The Institute also branched out into the area of educational linguistics and language planning. Under the auspices of the Office of Bilingual Education and Minority Language Affairs (U.S.D.E.), it organized four summer institutes for the training of bilingual teachers involved in teaching Haitian children in the three major U.S. diaspora centers: New York, Miami, and Boston (1981-84). With USAID funding, it organized in 1979 a conference in Haiti on the use of Creole in primary education (Créole et enseignement primaire en Haïti) prior to the launching of the bilingual educational reform program by the then Haitian Ministry of Education. Publications on other French-based creoles are The Saint-Lucian Creole Basic Course (1968) and the Dictionary of Louisiana Creole (1998). In 2007-2010, with support from the NSF, the Institute conducted the first major sociolinguistic study on Haitian Creole with a focus on the variety spoken in Cape Haitian, in Northern Haiti.

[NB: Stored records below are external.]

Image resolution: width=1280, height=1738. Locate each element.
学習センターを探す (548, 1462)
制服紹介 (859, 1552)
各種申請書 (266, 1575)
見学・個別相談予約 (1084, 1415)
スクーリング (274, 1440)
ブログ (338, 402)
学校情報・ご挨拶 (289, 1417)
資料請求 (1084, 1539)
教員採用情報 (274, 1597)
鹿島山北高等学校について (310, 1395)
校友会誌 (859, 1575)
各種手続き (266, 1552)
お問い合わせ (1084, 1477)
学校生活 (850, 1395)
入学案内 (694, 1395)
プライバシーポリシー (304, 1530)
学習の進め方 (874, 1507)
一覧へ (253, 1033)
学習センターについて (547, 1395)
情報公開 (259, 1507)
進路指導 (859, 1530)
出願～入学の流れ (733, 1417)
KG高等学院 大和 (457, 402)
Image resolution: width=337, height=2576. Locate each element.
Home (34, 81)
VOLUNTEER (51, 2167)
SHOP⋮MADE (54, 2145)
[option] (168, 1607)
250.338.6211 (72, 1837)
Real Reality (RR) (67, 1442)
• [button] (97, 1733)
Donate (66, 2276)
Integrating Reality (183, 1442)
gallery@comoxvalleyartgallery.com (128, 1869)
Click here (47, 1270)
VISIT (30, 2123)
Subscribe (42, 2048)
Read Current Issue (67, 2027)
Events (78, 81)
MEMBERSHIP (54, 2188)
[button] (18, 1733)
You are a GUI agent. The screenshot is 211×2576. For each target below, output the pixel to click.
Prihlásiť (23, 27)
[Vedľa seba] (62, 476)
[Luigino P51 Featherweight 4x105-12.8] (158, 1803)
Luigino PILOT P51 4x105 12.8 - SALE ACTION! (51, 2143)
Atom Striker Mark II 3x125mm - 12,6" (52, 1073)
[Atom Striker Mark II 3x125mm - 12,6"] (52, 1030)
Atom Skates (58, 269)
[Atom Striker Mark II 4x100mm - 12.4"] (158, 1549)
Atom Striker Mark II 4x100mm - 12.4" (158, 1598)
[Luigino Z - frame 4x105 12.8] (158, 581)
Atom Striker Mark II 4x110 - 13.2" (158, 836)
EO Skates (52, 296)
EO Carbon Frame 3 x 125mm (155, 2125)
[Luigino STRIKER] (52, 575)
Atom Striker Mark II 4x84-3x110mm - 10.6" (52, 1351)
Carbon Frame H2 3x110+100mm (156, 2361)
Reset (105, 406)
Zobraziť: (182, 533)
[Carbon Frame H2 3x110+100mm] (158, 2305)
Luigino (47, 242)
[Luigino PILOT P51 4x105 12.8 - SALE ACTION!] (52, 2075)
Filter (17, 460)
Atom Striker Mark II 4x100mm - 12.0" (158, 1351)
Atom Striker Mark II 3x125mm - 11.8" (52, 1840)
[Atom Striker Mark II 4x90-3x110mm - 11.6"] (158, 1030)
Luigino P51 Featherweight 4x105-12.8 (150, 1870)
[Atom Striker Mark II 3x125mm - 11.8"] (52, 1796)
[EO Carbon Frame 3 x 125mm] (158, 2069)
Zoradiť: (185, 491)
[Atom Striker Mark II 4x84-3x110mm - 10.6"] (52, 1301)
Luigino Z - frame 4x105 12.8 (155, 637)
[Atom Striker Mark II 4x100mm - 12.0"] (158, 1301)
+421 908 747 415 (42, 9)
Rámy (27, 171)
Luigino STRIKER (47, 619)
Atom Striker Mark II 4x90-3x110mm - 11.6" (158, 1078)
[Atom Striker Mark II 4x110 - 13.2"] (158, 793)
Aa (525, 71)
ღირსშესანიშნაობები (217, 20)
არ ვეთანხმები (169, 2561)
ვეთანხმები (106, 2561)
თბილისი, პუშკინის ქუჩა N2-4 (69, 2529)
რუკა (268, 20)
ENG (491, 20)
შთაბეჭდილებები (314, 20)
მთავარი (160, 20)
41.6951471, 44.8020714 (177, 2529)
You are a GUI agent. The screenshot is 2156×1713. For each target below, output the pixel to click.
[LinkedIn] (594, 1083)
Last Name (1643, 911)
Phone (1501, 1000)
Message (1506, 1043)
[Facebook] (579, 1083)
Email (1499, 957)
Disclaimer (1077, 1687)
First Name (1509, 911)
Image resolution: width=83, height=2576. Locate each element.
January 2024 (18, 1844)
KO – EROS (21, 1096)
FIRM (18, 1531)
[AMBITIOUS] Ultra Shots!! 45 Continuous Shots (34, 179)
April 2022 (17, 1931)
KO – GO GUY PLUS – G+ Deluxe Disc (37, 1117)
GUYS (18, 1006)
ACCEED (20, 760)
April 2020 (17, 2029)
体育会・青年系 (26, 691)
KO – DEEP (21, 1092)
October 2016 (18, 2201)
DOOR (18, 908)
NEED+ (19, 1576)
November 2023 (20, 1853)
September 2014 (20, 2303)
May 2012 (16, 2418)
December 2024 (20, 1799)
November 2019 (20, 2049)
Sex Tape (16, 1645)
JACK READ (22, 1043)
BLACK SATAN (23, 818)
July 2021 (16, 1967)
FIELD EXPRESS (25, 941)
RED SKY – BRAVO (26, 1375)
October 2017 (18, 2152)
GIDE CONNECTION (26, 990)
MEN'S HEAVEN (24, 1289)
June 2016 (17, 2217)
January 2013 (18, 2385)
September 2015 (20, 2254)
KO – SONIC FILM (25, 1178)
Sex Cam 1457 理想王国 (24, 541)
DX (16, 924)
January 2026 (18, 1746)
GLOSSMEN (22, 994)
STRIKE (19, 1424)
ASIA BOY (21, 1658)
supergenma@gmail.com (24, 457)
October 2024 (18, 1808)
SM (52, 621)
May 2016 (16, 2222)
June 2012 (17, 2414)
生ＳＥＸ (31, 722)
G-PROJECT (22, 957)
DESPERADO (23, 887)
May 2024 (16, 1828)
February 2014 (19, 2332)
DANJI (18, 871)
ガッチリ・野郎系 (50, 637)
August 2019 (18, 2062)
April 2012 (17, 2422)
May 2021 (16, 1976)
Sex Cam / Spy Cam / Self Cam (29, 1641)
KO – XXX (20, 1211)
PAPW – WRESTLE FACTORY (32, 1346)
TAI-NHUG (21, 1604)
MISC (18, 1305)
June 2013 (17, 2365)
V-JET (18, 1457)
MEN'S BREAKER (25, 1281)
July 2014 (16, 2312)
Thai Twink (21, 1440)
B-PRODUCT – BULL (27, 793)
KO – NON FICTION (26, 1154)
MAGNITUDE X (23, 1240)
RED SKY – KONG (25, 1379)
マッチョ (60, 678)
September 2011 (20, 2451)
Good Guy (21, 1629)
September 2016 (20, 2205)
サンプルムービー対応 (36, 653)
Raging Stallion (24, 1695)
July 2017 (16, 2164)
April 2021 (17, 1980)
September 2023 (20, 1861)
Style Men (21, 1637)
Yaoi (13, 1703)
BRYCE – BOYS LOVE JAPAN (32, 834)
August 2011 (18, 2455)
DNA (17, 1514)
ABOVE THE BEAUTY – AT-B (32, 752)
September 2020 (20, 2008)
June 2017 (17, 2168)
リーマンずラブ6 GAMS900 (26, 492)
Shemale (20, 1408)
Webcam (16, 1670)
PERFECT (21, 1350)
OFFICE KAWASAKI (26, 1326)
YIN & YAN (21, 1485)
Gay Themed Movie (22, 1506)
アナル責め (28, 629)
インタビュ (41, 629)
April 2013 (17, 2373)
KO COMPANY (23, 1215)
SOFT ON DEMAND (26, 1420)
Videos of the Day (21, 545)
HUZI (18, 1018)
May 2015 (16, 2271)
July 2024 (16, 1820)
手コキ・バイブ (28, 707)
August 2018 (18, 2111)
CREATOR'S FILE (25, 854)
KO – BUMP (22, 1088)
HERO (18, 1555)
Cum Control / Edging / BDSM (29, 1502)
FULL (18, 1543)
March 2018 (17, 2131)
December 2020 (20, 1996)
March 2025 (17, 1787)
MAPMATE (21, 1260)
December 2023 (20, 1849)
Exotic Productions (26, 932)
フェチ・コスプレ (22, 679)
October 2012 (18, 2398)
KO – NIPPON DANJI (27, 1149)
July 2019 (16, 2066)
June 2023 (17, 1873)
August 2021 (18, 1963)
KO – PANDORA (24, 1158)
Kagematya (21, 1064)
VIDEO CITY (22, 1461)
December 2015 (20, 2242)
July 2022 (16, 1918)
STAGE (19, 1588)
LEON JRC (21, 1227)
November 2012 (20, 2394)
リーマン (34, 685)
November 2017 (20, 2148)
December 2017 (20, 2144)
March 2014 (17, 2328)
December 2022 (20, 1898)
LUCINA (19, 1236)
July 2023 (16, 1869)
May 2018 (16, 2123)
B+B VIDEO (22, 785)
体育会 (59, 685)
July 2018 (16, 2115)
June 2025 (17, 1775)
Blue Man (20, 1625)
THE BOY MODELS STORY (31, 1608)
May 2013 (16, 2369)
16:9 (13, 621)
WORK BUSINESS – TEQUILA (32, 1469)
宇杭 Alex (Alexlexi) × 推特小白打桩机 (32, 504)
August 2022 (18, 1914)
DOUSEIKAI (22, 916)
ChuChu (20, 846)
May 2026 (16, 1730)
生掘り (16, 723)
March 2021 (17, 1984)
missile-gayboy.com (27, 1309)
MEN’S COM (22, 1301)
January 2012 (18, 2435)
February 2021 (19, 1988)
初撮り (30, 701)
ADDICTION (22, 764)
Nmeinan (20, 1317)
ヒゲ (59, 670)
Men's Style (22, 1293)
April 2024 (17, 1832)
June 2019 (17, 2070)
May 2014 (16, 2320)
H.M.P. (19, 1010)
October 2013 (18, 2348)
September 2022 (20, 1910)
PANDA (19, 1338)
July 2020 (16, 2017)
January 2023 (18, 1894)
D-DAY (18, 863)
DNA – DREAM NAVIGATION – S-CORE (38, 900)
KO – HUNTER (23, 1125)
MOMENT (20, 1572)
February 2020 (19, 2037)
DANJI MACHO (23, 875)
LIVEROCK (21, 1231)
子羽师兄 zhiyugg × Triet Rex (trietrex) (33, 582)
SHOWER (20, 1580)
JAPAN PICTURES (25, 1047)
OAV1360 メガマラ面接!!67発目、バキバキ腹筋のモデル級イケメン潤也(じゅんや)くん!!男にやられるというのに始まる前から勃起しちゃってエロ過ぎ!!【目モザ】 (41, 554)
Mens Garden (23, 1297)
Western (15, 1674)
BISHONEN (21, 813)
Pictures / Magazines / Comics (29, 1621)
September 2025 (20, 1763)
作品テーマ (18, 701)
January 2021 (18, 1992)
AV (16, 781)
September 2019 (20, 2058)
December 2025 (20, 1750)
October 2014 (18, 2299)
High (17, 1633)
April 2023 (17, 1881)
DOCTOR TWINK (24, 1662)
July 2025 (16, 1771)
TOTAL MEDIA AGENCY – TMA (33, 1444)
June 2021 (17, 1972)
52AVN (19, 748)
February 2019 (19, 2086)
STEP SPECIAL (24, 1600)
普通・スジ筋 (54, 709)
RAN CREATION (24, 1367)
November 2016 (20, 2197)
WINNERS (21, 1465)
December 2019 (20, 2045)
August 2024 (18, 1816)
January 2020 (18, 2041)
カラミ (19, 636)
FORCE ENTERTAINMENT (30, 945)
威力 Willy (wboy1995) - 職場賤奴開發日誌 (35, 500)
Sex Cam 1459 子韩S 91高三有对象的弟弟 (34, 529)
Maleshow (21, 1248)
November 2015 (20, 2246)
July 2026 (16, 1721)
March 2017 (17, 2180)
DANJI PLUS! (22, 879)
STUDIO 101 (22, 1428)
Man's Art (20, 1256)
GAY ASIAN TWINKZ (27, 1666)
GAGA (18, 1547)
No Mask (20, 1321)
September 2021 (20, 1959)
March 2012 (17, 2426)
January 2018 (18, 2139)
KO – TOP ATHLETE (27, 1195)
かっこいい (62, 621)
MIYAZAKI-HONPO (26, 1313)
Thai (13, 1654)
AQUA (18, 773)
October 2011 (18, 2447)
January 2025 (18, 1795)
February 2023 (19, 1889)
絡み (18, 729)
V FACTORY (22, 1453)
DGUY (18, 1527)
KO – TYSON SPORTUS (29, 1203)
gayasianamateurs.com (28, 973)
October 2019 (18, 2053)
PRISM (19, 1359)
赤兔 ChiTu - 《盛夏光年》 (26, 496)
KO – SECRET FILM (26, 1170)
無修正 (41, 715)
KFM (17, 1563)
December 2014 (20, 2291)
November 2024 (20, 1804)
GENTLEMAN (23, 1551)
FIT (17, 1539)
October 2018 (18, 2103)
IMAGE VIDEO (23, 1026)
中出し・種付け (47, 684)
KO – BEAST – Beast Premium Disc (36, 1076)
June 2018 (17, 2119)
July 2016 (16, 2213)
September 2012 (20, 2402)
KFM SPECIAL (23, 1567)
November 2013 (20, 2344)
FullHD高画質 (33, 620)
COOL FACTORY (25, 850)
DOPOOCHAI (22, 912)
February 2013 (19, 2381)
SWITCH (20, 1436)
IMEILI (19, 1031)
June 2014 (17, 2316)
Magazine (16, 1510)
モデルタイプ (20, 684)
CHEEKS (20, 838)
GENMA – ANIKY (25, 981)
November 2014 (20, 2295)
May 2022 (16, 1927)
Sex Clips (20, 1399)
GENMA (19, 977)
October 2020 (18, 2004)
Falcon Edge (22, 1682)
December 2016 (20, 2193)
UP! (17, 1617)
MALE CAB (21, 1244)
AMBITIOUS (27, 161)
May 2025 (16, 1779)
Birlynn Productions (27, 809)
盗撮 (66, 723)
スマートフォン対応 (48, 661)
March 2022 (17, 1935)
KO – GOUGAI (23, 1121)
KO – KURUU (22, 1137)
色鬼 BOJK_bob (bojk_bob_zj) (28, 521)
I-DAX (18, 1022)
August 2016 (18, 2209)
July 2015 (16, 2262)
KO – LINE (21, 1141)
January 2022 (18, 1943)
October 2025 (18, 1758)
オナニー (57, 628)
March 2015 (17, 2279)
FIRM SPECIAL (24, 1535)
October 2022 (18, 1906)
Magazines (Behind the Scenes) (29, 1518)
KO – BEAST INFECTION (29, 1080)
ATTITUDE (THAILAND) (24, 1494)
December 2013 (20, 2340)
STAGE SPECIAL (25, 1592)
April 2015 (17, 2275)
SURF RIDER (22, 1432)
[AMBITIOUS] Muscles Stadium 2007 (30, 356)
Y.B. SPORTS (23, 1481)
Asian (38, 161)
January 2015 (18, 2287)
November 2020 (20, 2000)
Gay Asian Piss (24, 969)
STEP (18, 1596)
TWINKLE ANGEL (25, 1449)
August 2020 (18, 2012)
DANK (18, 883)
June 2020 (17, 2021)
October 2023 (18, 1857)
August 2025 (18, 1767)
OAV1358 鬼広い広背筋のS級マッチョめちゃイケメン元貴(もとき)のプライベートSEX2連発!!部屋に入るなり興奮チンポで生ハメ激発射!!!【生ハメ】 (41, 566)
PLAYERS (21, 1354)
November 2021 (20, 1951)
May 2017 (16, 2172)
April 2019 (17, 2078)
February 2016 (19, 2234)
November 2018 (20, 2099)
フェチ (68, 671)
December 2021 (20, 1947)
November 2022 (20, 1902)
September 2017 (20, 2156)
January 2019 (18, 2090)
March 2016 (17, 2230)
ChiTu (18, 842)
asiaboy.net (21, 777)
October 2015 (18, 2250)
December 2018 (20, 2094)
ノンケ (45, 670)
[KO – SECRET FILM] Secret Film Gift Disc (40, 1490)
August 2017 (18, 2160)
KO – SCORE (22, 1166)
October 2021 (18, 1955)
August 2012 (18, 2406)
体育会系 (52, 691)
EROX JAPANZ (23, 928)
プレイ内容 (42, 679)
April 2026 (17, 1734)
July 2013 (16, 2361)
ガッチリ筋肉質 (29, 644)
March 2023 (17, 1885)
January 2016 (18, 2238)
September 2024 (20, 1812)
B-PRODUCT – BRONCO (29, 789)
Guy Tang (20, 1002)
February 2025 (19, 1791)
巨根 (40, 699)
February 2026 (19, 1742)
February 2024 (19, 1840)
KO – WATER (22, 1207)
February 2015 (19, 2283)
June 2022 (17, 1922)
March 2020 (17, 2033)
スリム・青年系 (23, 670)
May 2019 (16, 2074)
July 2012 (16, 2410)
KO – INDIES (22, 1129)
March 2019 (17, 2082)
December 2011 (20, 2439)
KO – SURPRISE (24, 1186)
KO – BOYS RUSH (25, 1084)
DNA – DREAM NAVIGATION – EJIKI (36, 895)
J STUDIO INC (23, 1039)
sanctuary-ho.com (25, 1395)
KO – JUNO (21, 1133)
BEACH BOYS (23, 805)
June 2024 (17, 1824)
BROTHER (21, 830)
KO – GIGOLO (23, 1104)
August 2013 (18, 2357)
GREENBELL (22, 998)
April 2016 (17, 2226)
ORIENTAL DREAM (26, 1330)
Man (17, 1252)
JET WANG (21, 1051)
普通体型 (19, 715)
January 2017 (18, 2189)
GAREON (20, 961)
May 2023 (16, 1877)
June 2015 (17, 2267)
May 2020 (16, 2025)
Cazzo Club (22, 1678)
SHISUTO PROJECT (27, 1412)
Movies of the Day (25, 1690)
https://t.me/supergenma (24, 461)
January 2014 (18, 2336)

Closely associated with the Department of French and Italian (FRIT), and in collaboration with several universities in Louisiana, the Institute documented Louisiana French with the CD-ROM Discovering Cajun French Through the Spoken Word (2003), and the Dictionary of Louisiana French: As Spoken in Cajun, Creole, and American Indian Communities (2009). These works were produced with contributions from alumnus and Associate Professor of French Kevin Rottet (Ph.D., ’95) as well as the following former FRIT graduate students: Thomas Klingler (Ph.D. ’92), Tamara Lindner (Ph.D. ’08), Barry Ancelet (M.A. ’77), and Deborah Piston-Hatlen (M.A. ’89).
The Creole Institute and FRIT, with support from the NSF, the NEH, the Haut Comité pour la défense et l’expansion de la langue française of France, and several foundations, organized conferences that led to the publication of many collective volumes: Identité culturelle et francophonie dans les Amériques I, II (1976, 1977), Theoretical Issues in Creole Studies (1980), Historicity and Variation in Creole Studies (1981), Issues in International Bilingual Education (1982), Haiti: Today and Tomorrow (1984), French and Creole in Louisiana (1997), and Le français en Amérique du Nord (2005).
The Creole Institute, closely aligned with the department, was founded by Albert Valdman, professor of French Linguistics and Linguistics, in 1968 and was active until May 2019.